IFN-gamma gene expression in epithelial trophectoderm cells is linked to downregulation of the p44/p42 MAP kinase pathway.

Abstract

We previously stated that interferon-gamma (IFN-gamma) is highly expressed in a transient and developmentally regulated manner by the trophectoderm of the pig blastocyst, which represents a monolayer of polarized epithelial cells, during early pregnancy. In order to study the molecular mechanisms of this atypical IFN-gamma gene expression, we established the pig trophectoderm cell line TBA B4-3. These cells develop a polarized phenotype with high transepithelial electrical resistance (TER) when grown on a microporous membrane. We previously showed that treatment of polarized TBA B4-3 cells with the strong protein kinase C (PKC) agonist phorbol 12-myristate-13-acetate (PMA) induced 3-4 days later a transient IFN-gamma mRNA expression and apical IFN-gamma protein secretion. In the present paper, we report that after PMA removal, a transient phase of p44/p42 mitogen-activated protein (MAP) kinase activation occurs, followed by a strong downregulation preceding the phase of IFN-gamma expression.

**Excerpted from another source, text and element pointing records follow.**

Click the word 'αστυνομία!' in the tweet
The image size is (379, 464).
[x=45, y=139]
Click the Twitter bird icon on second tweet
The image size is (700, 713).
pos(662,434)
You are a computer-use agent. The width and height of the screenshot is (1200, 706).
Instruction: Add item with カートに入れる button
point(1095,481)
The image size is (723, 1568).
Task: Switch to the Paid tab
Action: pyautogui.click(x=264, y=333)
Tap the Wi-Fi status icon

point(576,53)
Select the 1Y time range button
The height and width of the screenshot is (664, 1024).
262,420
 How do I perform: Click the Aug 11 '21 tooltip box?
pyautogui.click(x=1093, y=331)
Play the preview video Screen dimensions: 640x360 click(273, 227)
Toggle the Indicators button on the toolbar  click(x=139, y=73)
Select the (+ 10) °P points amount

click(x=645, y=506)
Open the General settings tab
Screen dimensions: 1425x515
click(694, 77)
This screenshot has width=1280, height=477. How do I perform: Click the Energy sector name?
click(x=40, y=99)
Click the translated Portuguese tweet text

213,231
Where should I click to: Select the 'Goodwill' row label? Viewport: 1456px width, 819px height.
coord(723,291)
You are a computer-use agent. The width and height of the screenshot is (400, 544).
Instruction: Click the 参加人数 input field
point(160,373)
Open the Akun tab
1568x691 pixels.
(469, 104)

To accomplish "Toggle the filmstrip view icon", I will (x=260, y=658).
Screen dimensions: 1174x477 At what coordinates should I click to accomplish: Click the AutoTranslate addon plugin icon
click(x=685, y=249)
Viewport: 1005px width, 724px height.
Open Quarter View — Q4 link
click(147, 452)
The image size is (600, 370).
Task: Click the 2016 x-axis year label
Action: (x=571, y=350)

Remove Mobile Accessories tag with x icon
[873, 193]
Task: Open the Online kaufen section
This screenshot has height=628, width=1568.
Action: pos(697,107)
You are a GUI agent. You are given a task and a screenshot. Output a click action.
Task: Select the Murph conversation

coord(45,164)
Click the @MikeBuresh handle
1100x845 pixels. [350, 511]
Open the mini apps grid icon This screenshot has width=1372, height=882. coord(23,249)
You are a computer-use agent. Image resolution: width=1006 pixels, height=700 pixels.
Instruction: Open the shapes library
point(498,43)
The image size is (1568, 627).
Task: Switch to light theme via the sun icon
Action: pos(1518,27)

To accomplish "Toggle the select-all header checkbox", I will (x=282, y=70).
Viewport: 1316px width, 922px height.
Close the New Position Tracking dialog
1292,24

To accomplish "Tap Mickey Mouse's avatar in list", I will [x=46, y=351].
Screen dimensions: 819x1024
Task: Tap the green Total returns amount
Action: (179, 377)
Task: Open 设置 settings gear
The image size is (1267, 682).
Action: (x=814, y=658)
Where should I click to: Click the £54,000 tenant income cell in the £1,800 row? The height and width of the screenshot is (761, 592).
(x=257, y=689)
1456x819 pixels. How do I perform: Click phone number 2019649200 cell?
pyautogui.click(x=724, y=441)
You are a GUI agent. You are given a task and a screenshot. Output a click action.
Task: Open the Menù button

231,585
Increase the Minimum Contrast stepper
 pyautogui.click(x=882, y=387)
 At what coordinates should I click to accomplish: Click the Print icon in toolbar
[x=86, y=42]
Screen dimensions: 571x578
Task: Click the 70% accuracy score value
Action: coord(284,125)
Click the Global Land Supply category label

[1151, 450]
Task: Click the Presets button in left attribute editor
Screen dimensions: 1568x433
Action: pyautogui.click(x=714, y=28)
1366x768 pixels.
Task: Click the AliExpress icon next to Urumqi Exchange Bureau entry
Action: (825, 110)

Surprisingly, we found that inhibition of this surge of p44/p42 MAP kinase activation with MEK inhibitors (U0126 and PD98059) triggers earlier IFN-gamma mRNA and protein expression, correlated with earlier TER rising and restoration of epithelial phenotype. These results indicate that in the TBA B4-3 cell system, activation of this signaling pathway has a negative effect on IFN-gamma gene expression. These observations reinforce the hypothesis of a link between establishment of cell polarity and induction of IFN-gamma that could be mediated by signaling from intercellular junctions.